Don’t cry, don’t break now. Do whatever you must do. Avoid self-pity.
Our survival kit is inside us. But unless it’s there before the accident, it is not going to appear magically at the moment it’s needed. A survival situation simply drives the natural system you’ve developed over a lifetime and drives it harder.
Survivors find wealth and happiness in the smallest things.
On the occasion of every accident that befalls you, remember to turn to yourself and inquire what power you have for turning it to use. The secret is to meet adversity head-on.
The best survivors spend almost no time, especially in emergencies, getting upset about what has been lost, or feeling distressed about things going badly. They don’t take themselves too seriously.
By developing a pattern and then fixing on nothing but making the pattern perfect, they were able to get out of seemingly impossible situations.
Let silence be the general rule, or let only what is necessary be said, and in few words. And rarely and when the occasion calls shall you say something.
If you never fall into darkness, you will never realize the sunbeams.

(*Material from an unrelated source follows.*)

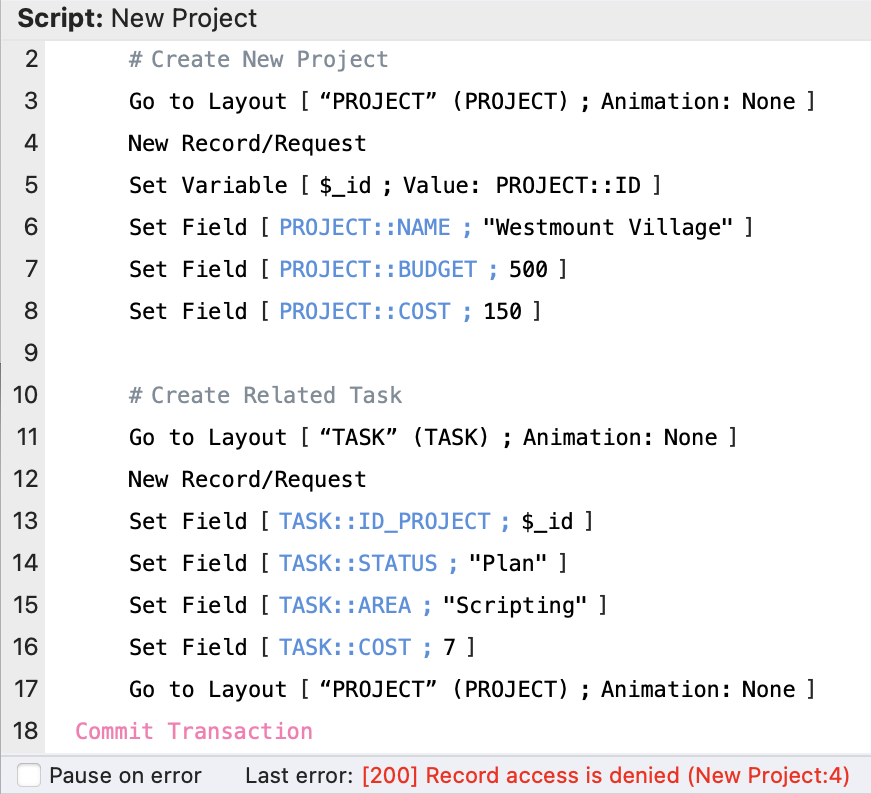Click the TASK::ID_PROJECT field reference
This screenshot has width=871, height=794.
(x=384, y=521)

Stay humble and know your limits
If a pilot acted like Tom Cruise in Top Gun, he will not survive.
The same arrogance and reckless disregard for safety will kill you in the wilderness or in any other place of high objective hazard.
The modern craze for high-risk sports and wilderness recreation, which has been embraced by so many naive travelers, is bound to result in accidents, but the images such myths project make it even more likely.
Those who avoid accidents are those who see the world clearly, see it changing, and change their behavior accordingly.
Even elite performers struggle to find emotional balance and control. They, too, have to correct their courses as they go. They make big mistakes, or small ones with big consequences; what separates the living from the dead is an ability to see the error and adapt, a determination to get back on the path.
Even the most unforgiving environments allow a few sins if you adjust your behavior and take corrective action in a timely fashion.
Know your circle of competency and stay within it, and expand it continuously.
Know the system and keep in mind that the forces may be so large (or fast) that they are difficult to imagine.
Be humble. The Rambo types are the first to go/die.
Don’t think that just because you’re good at one thing, it makes you good at other things.
You need to be more cautious and humble after you have learned and mastered the basics.
When in doubt, bail out.
Be content with being outdoors. If you can get to the summit, that’s just the icing.
It’s a matter of self-awareness. Looking at yourself and assessing your own abilities and where you are mentally, and then realizing that it’s better to turn back and get a chance to do it again than to go for it and not come back at all.
Be realistic about your goals and your time frame.
The real heroism of the astronauts is not in the risks they take = any idiot can throw his life away - but in the much more arduous lengths to which they go to protect themselves from harm. They know that adventure becomes folly when you stop looking out for number one.
It’s not selfishness, it’s that fine distinction between going forth boldly and going forth blindly, a balance between dedication to the mission and informed caution.
Know where you have to stop and go back, and know yourself well enough to estimate correctly just how far beyond it you can go and still get back.